Find "Viewport: 1568px width, 779px" and "Task: Open the Placemarks menu" in the records below. Copy the lines holding them and every line between, exactly, and no others.

■ **Material shown**:
──────────

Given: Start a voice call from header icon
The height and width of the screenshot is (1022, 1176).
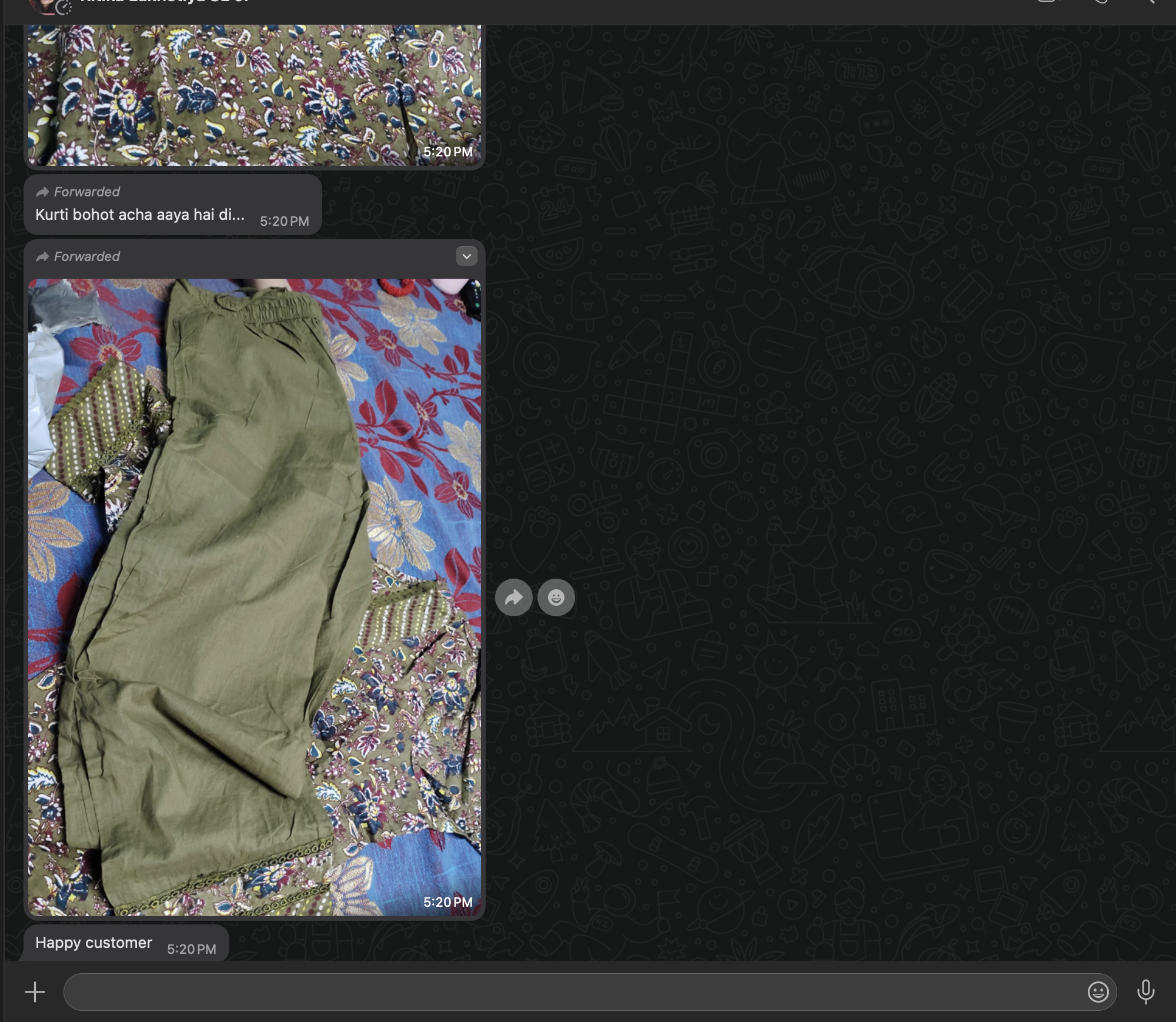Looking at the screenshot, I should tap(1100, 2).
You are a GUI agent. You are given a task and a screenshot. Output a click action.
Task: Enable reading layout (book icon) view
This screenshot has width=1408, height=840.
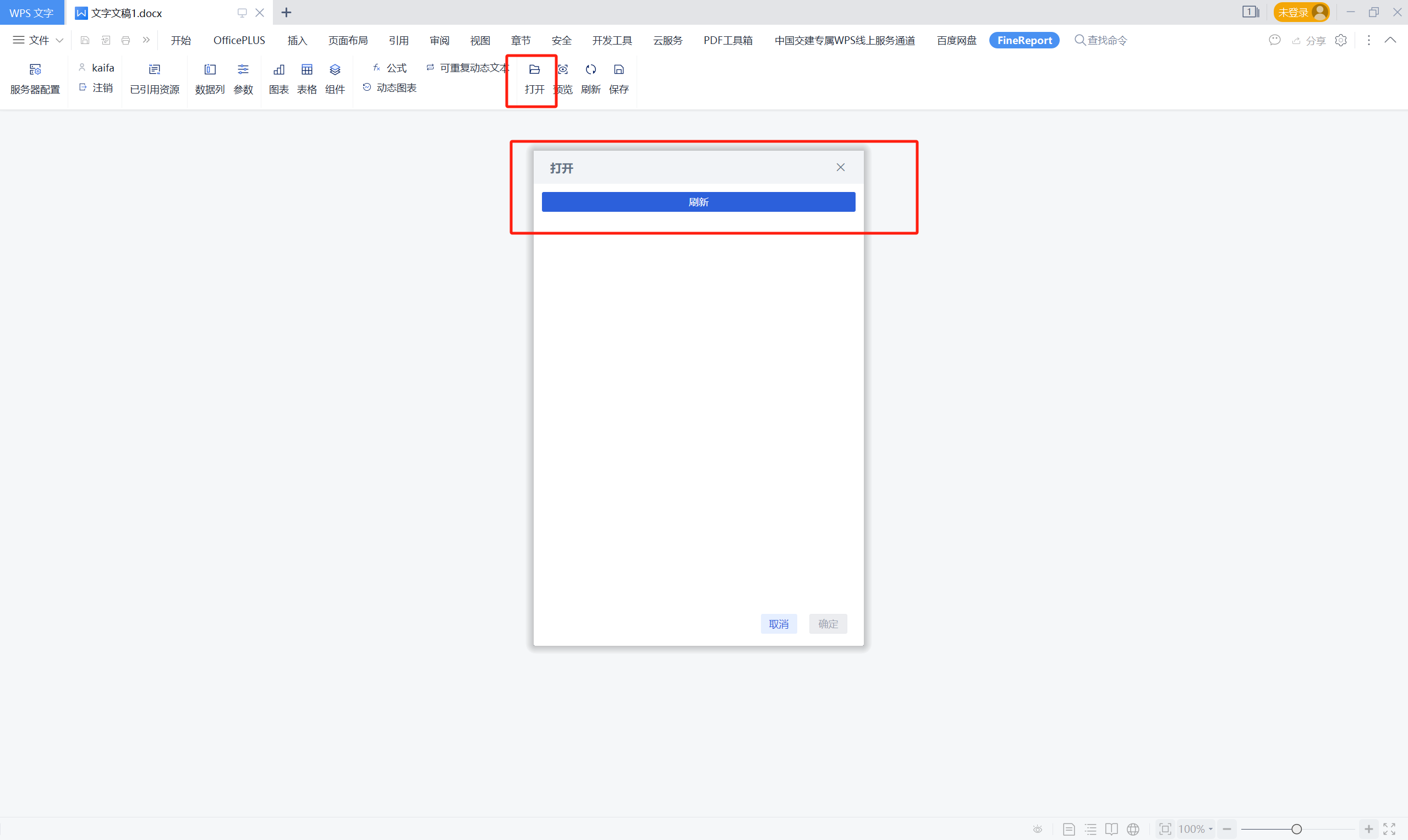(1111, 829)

──────────

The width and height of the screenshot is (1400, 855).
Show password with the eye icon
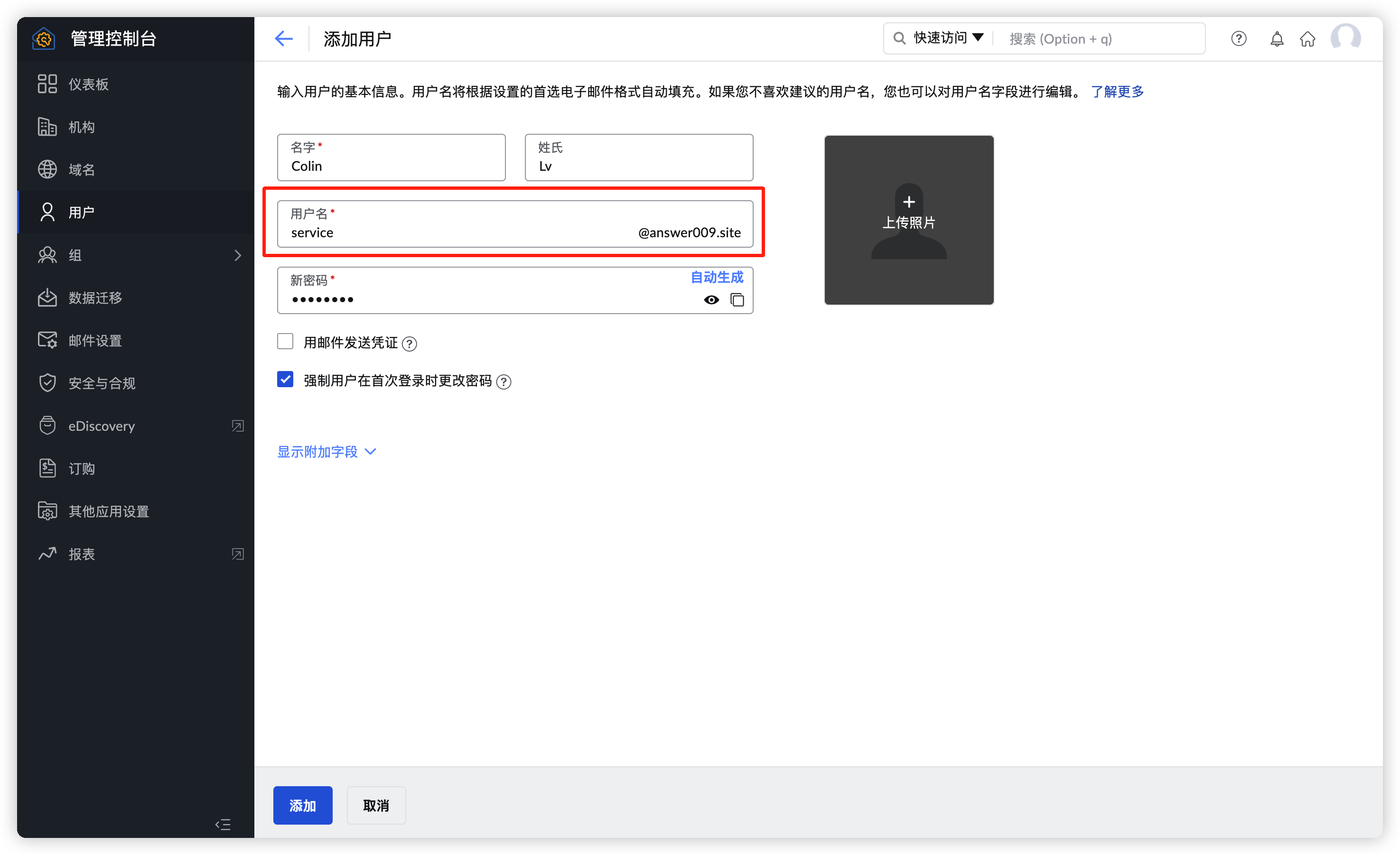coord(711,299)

──────────

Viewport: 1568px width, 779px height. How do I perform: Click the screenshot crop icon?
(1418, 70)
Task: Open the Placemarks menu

──────────

■ **Answer for this exercise**:
Viewport: 1568px width, 779px height. How do I perform: Click the screenshot crop icon?
(1418, 70)
Task: Open the Placemarks menu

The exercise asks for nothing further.